Great Organizations Are Built Inside Out
Are you an organizational leader who can't seem to move the needle on performance? Here's a counter-intuitive suggestion: stop pushing.
The fact that you have to push should tell you something: either your people aren't naturally willing to perform at the level you are asking (your culture is off), or they don't have the natural capability to perform at that higher level (maturity is low).
Either way, pushing from the outside only steers your organization in a negative direction. And any performance increase you achieve won't last anyway. After a temporary uptick, the slight decrease in employee engagement that resulted from your "push" will probably produce decreased performance — the opposite of the result you were looking for.
I can't think of a single experience in my career when pushing created true growth or lasting performance. Sure, it improves things for a few weeks — a month, maybe? Then the numbers go back down, probably even lower. What we really want is a permanent increase in productivity that endures as part of the organization's new normal. Pushing from the outside-in is worse than futile; it's counterproductive.
Organizations are living things
We can start by seeing our organizations differently. Organizations are living things. In many ways, they are like children — and you, the CEO or leader, are like a parent.
Once we see organizations as living things, we can imagine them slowly growing in capability to move and perform, just like children. We would never ask a small child to build an additional wing on our house, as much as they would love to try. So why do we assume our organizations can achieve wondrous feats in the business world just because we ask them to?
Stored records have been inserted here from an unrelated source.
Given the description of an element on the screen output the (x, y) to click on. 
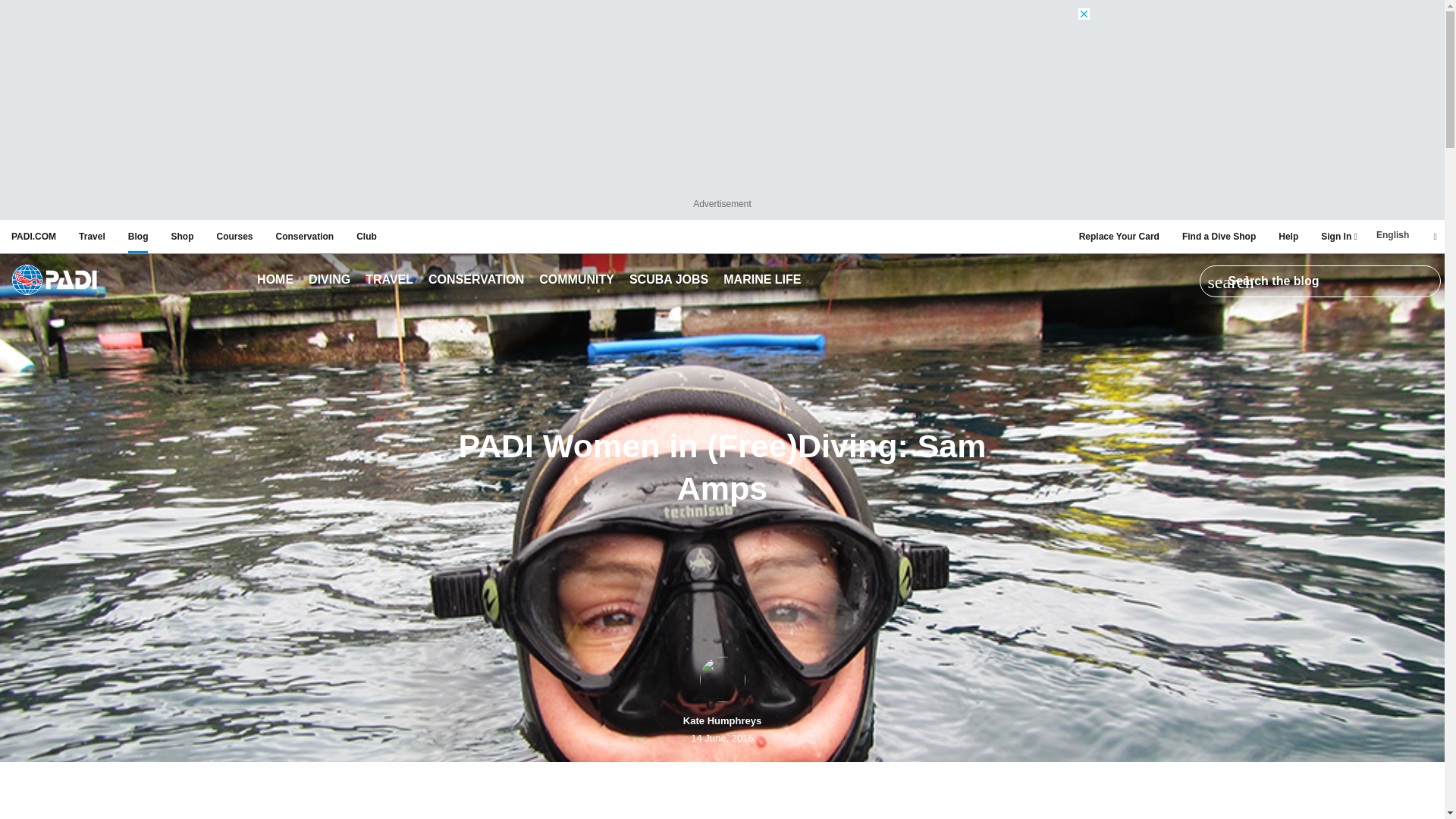
Travel (389, 280)
Conservation (305, 236)
Find a Dive Shop (1218, 236)
Diving (329, 280)
Home (55, 281)
Community (576, 280)
DIVING (329, 280)
SCUBA JOBS (668, 280)
COMMUNITY (576, 280)
Scuba Jobs (668, 280)
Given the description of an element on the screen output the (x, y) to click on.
Unlike children, organizations have a maturity that cannot be discerned just by looking at them. With no external indicators, we easily imagine they are more mature than they really are, and expect performance out of sync with actual capability. Then we wonder why our organizations aren't "performing well" — something we would never wonder about a child who was obviously not yet ready for the task.
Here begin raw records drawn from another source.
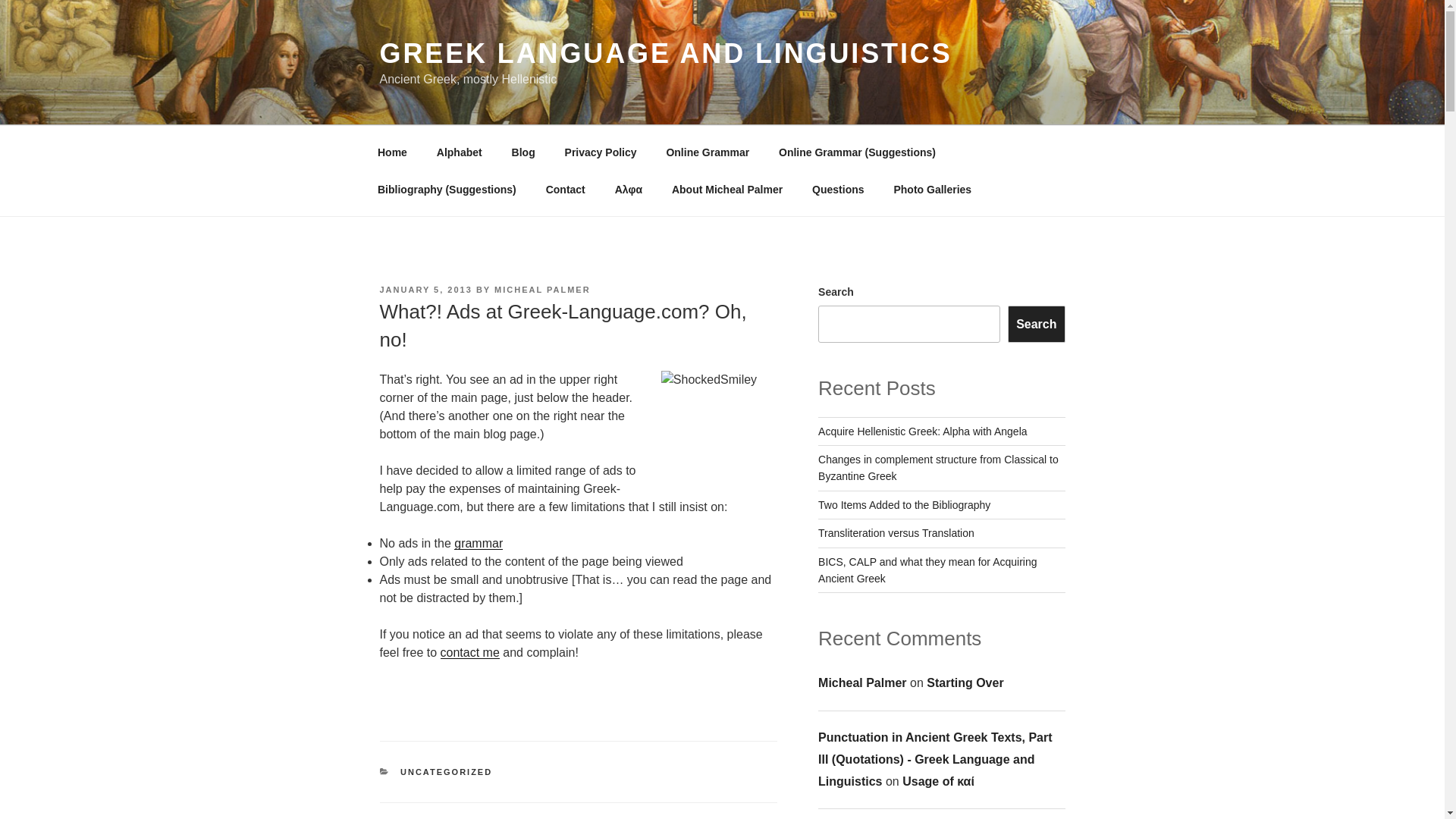
Alphabet (459, 151)
Transliteration versus Translation (896, 532)
Search (1035, 323)
Micheal Palmer (862, 682)
contact me (470, 652)
BICS, CALP and what they mean for Acquiring Ancient Greek (927, 570)
Two Items Added to the Bibliography (904, 504)
Starting Over (964, 682)
UNCATEGORIZED (446, 771)
Privacy Policy (600, 151)
Home (392, 151)
Acquire Hellenistic Greek: Alpha with Angela (922, 431)
Hellenistic Greek (478, 543)
MICHEAL PALMER (543, 289)
grammar (478, 543)
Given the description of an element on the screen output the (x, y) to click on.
Luckily, organizations tend to grow up internally in fairly predictable ways, just like children. By learning and facilitating this natural maturing process as leaders, we create a safe place for our organizations to grow up without forcing or shaming our people. We stop trying to reinvent the wheel and mature our organizations the age-old way that has always worked: step by step, foundational layers first, from the inside out.
Then our performance improvement is real improvement, because we have created a new normal: our organizations have truly changed into teenagers and adults, which naturally perform much better — even on bad days — than children.
Inside-out change is your best friend
- It improves performance permanently, not just for a month or two after your big "push."
- It lets you deploy improvement initiatives (LEAN/ITIL/PMO) without ironically killing performance.
- It helps your organization grow up without sacrificing the innovation of your startup culture.
- It puts your organization in a cycle of continuous growth and improvement — an upgrade that never stops.
- And perhaps best of all, it lets you work less hard and get your time back as you enable other leaders to grow and succeed.
Suddenly you can break through that ceiling of several $MM/year you've been stuck at, and your organization can grow to any size. All because you did it the unforced, natural way — from the inside out.
Have you ever thought of your organization as a child? What do you imagine the age of your organization might be right now — and what can you do today to improve its level of maturity over time?